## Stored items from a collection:
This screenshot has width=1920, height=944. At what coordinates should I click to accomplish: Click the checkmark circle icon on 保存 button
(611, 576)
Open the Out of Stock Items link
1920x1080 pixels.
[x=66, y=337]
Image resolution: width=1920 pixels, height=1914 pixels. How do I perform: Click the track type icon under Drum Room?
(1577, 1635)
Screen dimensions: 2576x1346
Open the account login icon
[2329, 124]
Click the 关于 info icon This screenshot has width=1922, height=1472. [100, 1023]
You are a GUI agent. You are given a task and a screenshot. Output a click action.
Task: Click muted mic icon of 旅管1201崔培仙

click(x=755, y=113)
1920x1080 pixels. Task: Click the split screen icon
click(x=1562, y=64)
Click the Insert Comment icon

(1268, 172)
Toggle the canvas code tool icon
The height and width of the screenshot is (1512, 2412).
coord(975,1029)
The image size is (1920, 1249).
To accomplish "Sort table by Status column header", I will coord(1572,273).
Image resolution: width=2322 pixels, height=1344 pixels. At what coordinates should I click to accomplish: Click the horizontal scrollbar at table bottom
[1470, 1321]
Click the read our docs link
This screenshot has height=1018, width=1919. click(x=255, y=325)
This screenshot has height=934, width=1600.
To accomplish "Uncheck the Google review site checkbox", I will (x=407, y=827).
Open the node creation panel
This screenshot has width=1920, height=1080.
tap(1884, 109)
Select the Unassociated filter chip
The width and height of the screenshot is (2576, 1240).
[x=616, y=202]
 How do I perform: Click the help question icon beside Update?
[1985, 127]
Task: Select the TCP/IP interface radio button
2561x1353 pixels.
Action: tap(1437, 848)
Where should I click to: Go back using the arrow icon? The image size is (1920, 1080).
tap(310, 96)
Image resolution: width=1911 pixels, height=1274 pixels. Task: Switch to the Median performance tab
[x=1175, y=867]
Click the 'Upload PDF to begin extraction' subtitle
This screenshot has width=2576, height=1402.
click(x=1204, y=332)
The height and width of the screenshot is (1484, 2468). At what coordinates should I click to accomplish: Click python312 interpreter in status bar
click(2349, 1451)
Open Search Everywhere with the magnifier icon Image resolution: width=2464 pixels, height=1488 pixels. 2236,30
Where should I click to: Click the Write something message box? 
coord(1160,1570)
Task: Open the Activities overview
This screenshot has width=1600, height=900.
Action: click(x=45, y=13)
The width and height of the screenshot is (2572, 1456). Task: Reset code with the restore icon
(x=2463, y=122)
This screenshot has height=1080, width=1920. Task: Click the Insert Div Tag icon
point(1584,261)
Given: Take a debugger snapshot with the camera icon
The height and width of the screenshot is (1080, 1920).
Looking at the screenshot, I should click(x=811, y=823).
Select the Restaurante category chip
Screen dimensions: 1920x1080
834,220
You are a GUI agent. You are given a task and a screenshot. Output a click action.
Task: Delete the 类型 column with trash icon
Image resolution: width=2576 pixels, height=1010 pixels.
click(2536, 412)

## What this task involves:
Repeat each of the entries exactly as written.

## Result for this task:
This screenshot has width=1920, height=944. At what coordinates should I click to accomplish: Click the checkmark circle icon on 保存 button
(611, 576)
Open the Out of Stock Items link
1920x1080 pixels.
[x=66, y=337]
Image resolution: width=1920 pixels, height=1914 pixels. How do I perform: Click the track type icon under Drum Room?
(1577, 1635)
Screen dimensions: 2576x1346
Open the account login icon
[2329, 124]
Click the 关于 info icon This screenshot has width=1922, height=1472. [100, 1023]
You are a GUI agent. You are given a task and a screenshot. Output a click action.
Task: Click muted mic icon of 旅管1201崔培仙

click(x=755, y=113)
1920x1080 pixels. Task: Click the split screen icon
click(x=1562, y=64)
Click the Insert Comment icon

(1268, 172)
Toggle the canvas code tool icon
The height and width of the screenshot is (1512, 2412).
coord(975,1029)
The image size is (1920, 1249).
To accomplish "Sort table by Status column header", I will coord(1572,273).
Image resolution: width=2322 pixels, height=1344 pixels. At what coordinates should I click to accomplish: Click the horizontal scrollbar at table bottom
[1470, 1321]
Click the read our docs link
This screenshot has height=1018, width=1919. click(x=255, y=325)
This screenshot has height=934, width=1600.
To accomplish "Uncheck the Google review site checkbox", I will (x=407, y=827).
Open the node creation panel
This screenshot has width=1920, height=1080.
tap(1884, 109)
Select the Unassociated filter chip
The width and height of the screenshot is (2576, 1240).
[x=616, y=202]
 How do I perform: Click the help question icon beside Update?
[1985, 127]
Task: Select the TCP/IP interface radio button
2561x1353 pixels.
Action: tap(1437, 848)
Where should I click to: Go back using the arrow icon? The image size is (1920, 1080).
tap(310, 96)
Image resolution: width=1911 pixels, height=1274 pixels. Task: Switch to the Median performance tab
[x=1175, y=867]
Click the 'Upload PDF to begin extraction' subtitle
This screenshot has width=2576, height=1402.
click(x=1204, y=332)
The height and width of the screenshot is (1484, 2468). At what coordinates should I click to accomplish: Click python312 interpreter in status bar
click(2349, 1451)
Open Search Everywhere with the magnifier icon Image resolution: width=2464 pixels, height=1488 pixels. 2236,30
Where should I click to: Click the Write something message box? 
coord(1160,1570)
Task: Open the Activities overview
This screenshot has width=1600, height=900.
Action: click(x=45, y=13)
The width and height of the screenshot is (2572, 1456). Task: Reset code with the restore icon
(x=2463, y=122)
This screenshot has height=1080, width=1920. Task: Click the Insert Div Tag icon
point(1584,261)
Given: Take a debugger snapshot with the camera icon
The height and width of the screenshot is (1080, 1920).
Looking at the screenshot, I should click(x=811, y=823).
Select the Restaurante category chip
Screen dimensions: 1920x1080
834,220
You are a GUI agent. You are given a task and a screenshot. Output a click action.
Task: Delete the 类型 column with trash icon
Image resolution: width=2576 pixels, height=1010 pixels.
click(2536, 412)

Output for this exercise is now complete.